Il 10 giugno 1999 le truppe della Nato firmavano un accordo importante con l’allora esercito della Yugoslavia: i serbi si sarebbero ritirati dal Kosovo, facendo entrare nella regione, due giorni dopo, la missione di pace Kfor (Kosovo Force, missione internazionale con il compito di riportare la pace). Era la fine della guerra e del governo di Belgrado sul piccolo vicino balcanico. Venti anni dopo molte cose sono cambiate, ma le ferite del passato non sono dimenticate. E com’è il Kosovo oggi? Quali i problemi e le sfide attuali? Sir ne parla con mons. Lush Gjergji, direttore di Radio Maria Kosovo, e con l’esperto dei Balcani Nikolay Krastev.
Le ferite del passato. Come nel resto dei Balcani però anche nel Kosovo si conferma un senso di “giustizia mancata” riguardo violenze subite, persone scomparse, criminali non puniti. “Né il Tribunale dell’Aja né quelli locali hanno soddisfatto le vittime e i parenti”, spiega mons. Gjergij, che racconta come “in occasione del 20° anniversario dell’intervento della Nato, ci sono troppe manifestazioni che ricordano le cose peggiori della guerra, i massacri, le atrocità, riaprendo vecchie ferite”.

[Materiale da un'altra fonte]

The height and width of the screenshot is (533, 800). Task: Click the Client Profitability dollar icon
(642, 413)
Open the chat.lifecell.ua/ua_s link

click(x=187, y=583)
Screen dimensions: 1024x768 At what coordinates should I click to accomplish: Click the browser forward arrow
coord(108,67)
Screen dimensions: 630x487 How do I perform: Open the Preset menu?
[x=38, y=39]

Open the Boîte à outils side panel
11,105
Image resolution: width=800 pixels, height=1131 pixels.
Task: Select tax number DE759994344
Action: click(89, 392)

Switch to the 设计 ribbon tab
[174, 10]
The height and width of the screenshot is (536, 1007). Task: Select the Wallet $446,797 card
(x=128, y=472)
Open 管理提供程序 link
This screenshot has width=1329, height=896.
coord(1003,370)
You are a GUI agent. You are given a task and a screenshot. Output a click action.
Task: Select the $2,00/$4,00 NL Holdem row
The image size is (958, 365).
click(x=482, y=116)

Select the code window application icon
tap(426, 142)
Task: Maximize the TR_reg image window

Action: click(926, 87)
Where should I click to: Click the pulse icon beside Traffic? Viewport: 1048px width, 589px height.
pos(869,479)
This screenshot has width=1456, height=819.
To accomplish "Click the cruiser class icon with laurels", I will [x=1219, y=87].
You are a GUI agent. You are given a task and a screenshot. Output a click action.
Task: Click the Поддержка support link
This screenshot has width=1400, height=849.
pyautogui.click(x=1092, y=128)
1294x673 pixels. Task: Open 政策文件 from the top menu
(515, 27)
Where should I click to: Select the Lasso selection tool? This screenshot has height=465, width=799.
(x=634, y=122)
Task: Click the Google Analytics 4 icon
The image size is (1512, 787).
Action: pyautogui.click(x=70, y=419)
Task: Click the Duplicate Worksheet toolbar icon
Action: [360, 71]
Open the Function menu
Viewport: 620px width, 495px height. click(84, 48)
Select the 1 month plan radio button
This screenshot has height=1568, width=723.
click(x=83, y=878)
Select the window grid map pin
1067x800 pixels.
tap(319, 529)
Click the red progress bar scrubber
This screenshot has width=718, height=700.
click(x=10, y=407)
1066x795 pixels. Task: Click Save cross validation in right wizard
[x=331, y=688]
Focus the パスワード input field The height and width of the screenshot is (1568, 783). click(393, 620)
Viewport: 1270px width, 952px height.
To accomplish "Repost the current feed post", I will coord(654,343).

Il Kosovo oggi. La vita a Pristina è migliorata molto, sono state ricostruite le case distrutte e la rete autostradale, i centri urbani sono cresciuti, è stato adottato l’euro e il tenore di vita è aumentato. Ma nonostante questo, “le aspettative della gente non sono soddisfatte” rileva Gjergij, spaventato dal “materialismo occidentale e dal consumismo esagerato arrivati anche da queste parti”. Tra le sfide maggiori il sacerdote kosovaro elenca “la disparità sociale, la grande emigrazione, la disoccupazione giovanile ma anche la corruzione dilagante e la mancanza di fiducia nei politici”. “Purtroppo – afferma – anche la speranza nell’adesione europea è venuta meno dopo il problema con la liberalizzazione dei visti e lo stand by dei negoziati”.
Cambiare i confini? A suo avviso, l’unica via d’uscita dalla situazione di stallo è “tornare al tavolo dei negoziati e creare l’atmosfera necessaria per il dialogo”. “Qui si intrecciano molti interessi, la Russia, gli Stati Uniti, che sembrano disponibili a una spartizione dei territori in base alla composizione etnica della popolazione”, sostiene. Ma “cambiare i confini è pericoloso perché creerebbe un precedente di cui si avvarrebbero Bosnia-Erzegovina, Macedonia del Nord eccetera”.
Il ruolo-chiave della Chiesa cattolica. Nel processo di riconciliazione e dialogo un ruolo-chiave è ricoperto dalla Chiesa cattolica nel Paese, impegnata a promuovere la pace e il perdono. “Oltre all’evangelizzazione e alla rievanegelizzazione delle persone, siamo vicini ai bisognosi con la Caritas e la Fondazione Madre Teresa”, racconta don Lush Gjergij. “Siamo molto impegnati inoltre nel dialogo interreligioso con i fratelli albanesi musulmani (la maggioranza) e in quello ecumenico con i serbo-ortodossi – aggiunge –, cercando di essere una Chiesa ‘ponte’ per creare l’unità nella diversità fra nazioni, culture, religioni e per una convivenza pacifica e fraterna”.